* [DATA TO USE]:
------------------------
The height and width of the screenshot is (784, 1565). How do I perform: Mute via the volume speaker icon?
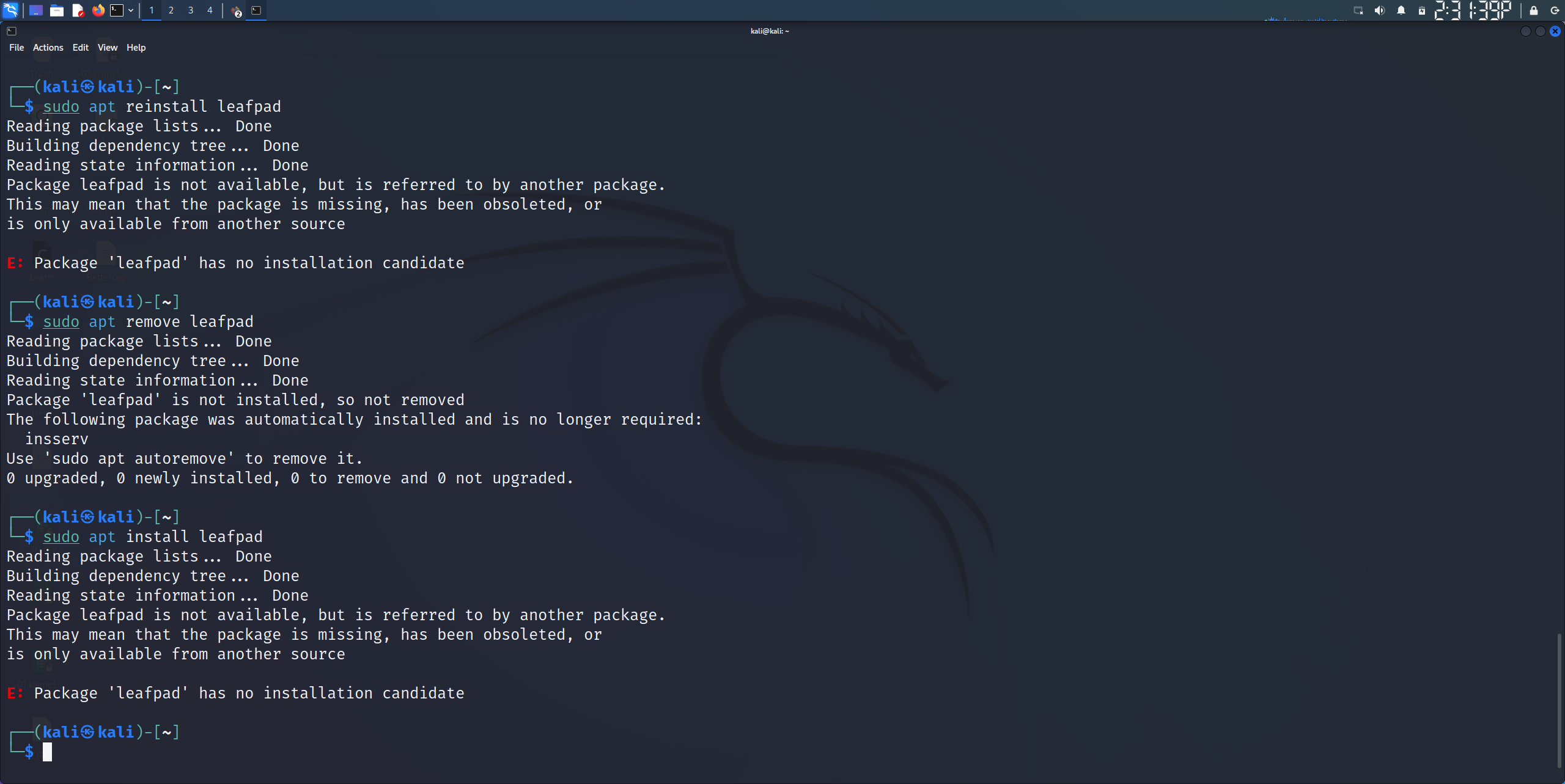[x=1380, y=10]
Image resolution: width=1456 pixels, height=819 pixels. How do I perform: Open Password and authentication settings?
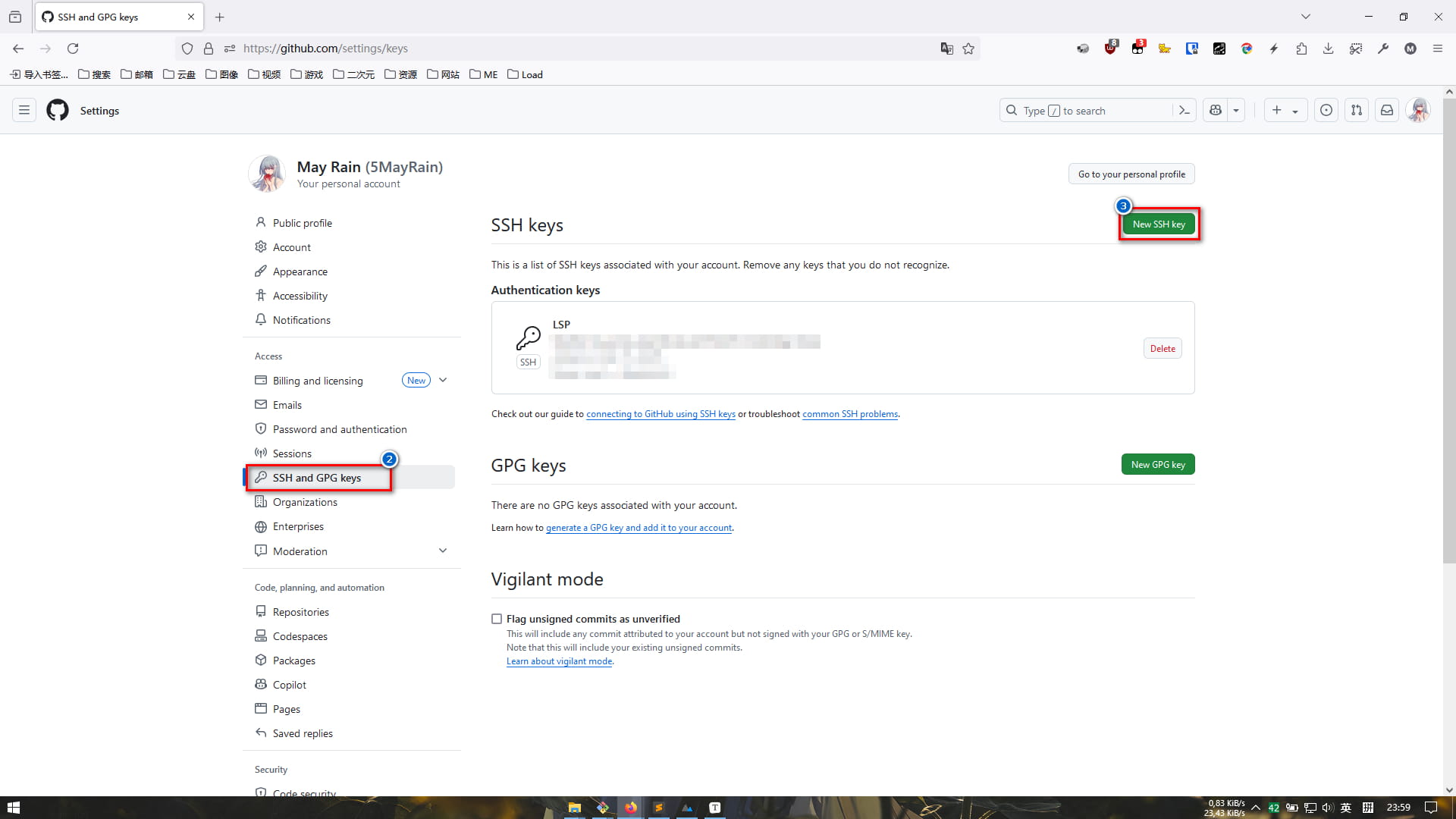click(339, 429)
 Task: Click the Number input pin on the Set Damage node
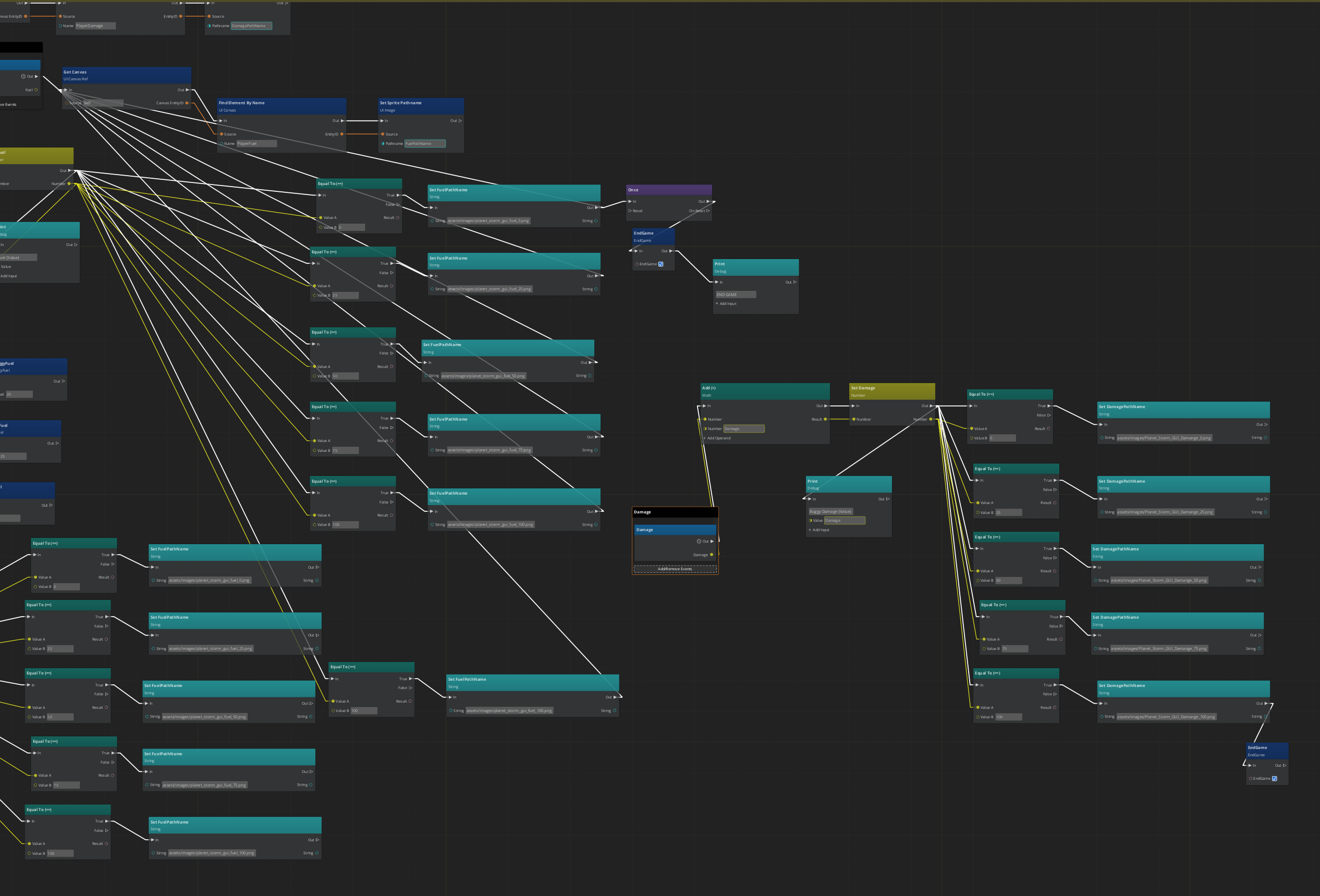point(854,419)
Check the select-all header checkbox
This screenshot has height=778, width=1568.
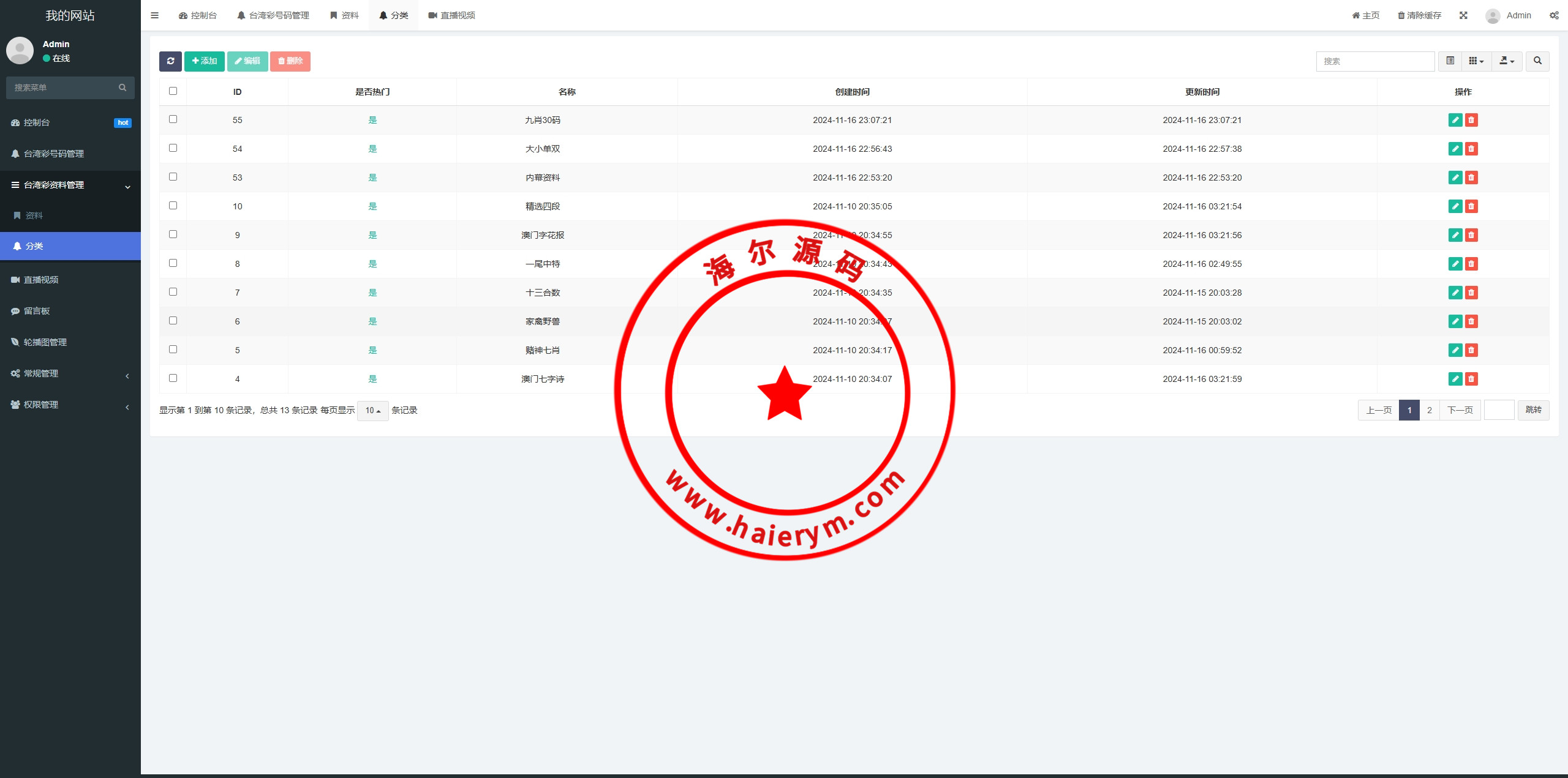point(173,91)
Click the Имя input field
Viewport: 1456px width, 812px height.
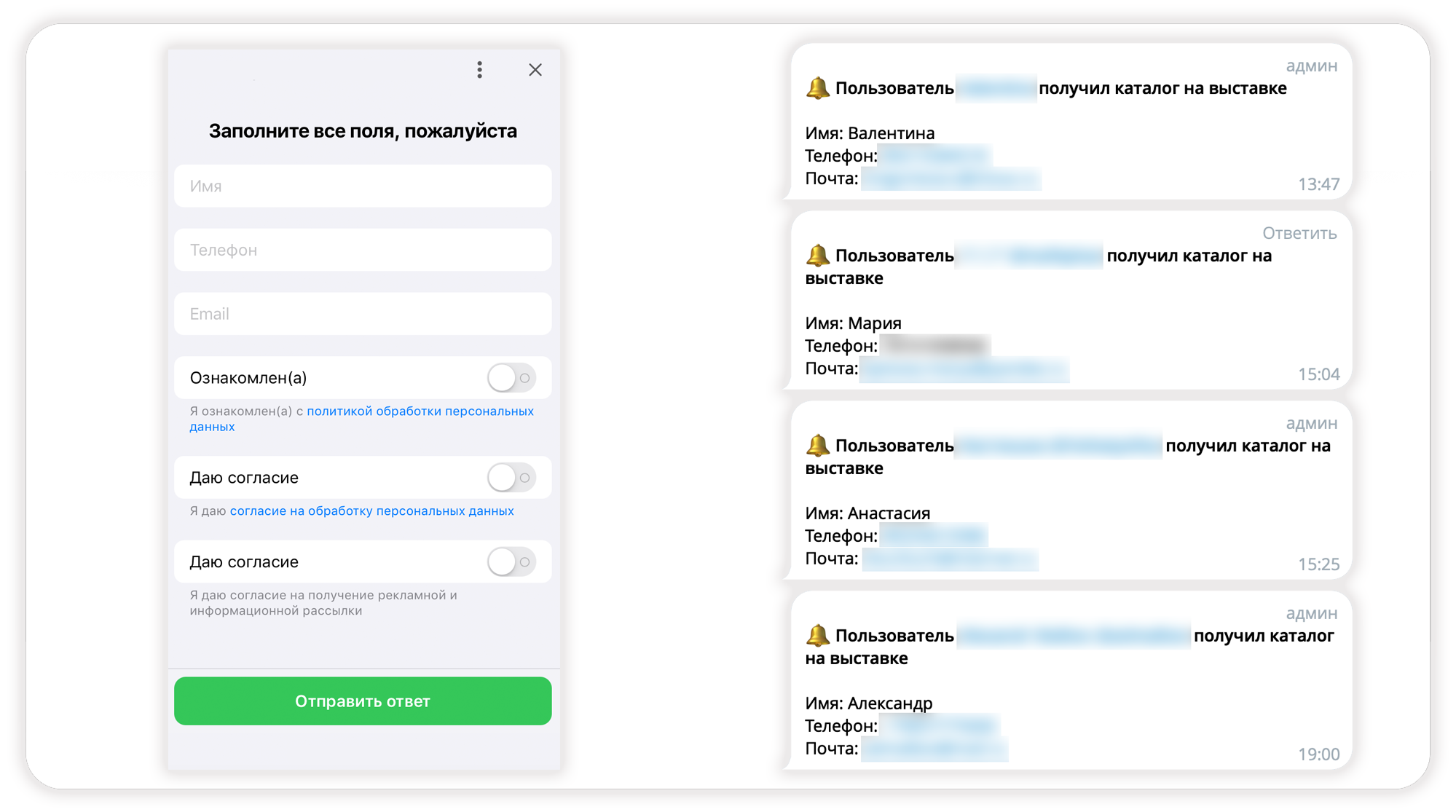click(x=362, y=186)
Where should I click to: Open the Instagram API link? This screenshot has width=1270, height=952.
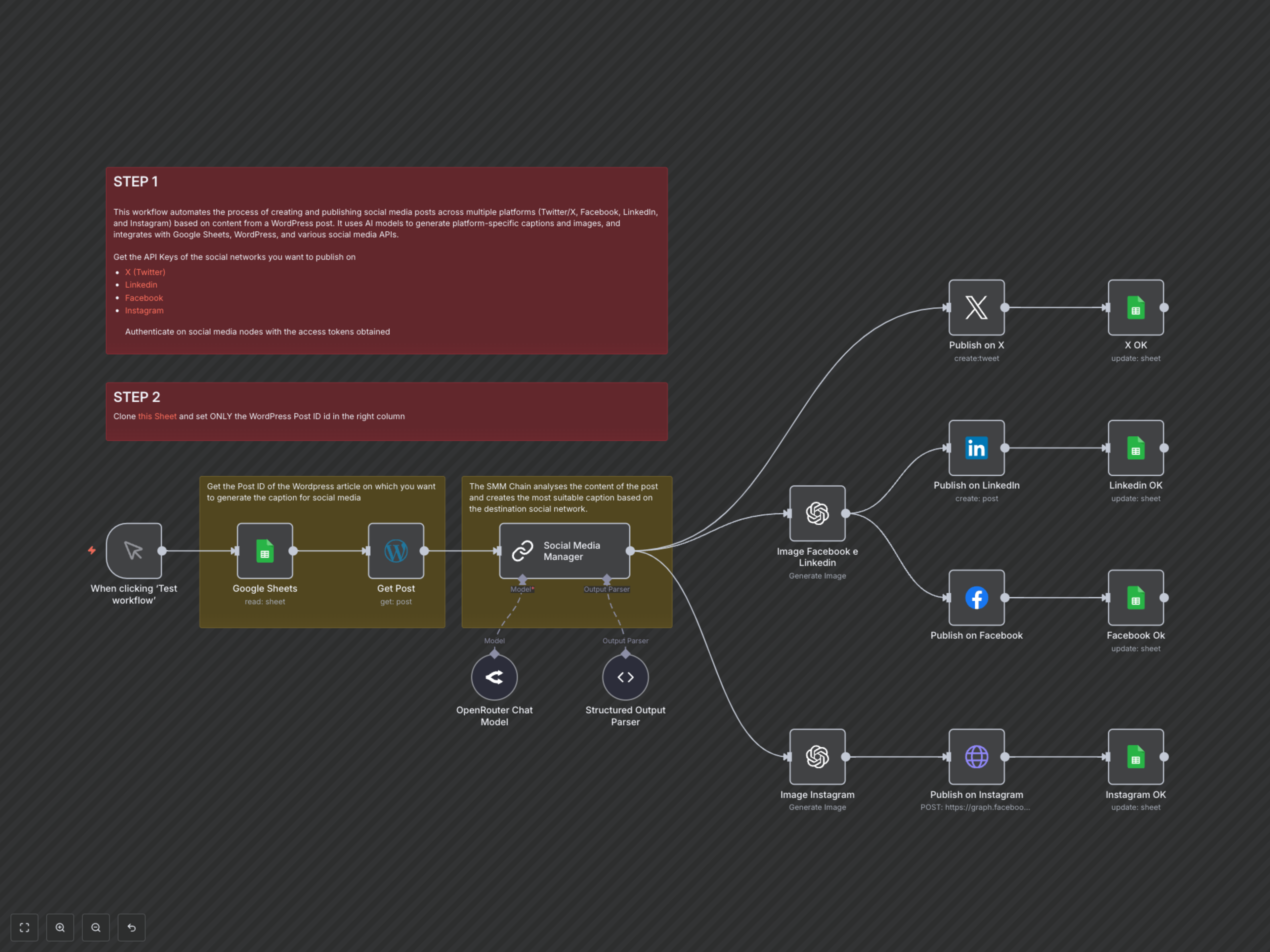[x=144, y=310]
------------------------
* [PROBLEM DETAILS]:
Your answer must consist only of the lines from the one containing "Viewport: 1456px width, 812px height." through the end of the entries, restated word for word, with no pictures.

* [RESULT OF THE EXERCISE]:
Viewport: 1456px width, 812px height.
click(x=362, y=186)
Where should I click to: Open the Instagram API link? This screenshot has width=1270, height=952.
[x=144, y=310]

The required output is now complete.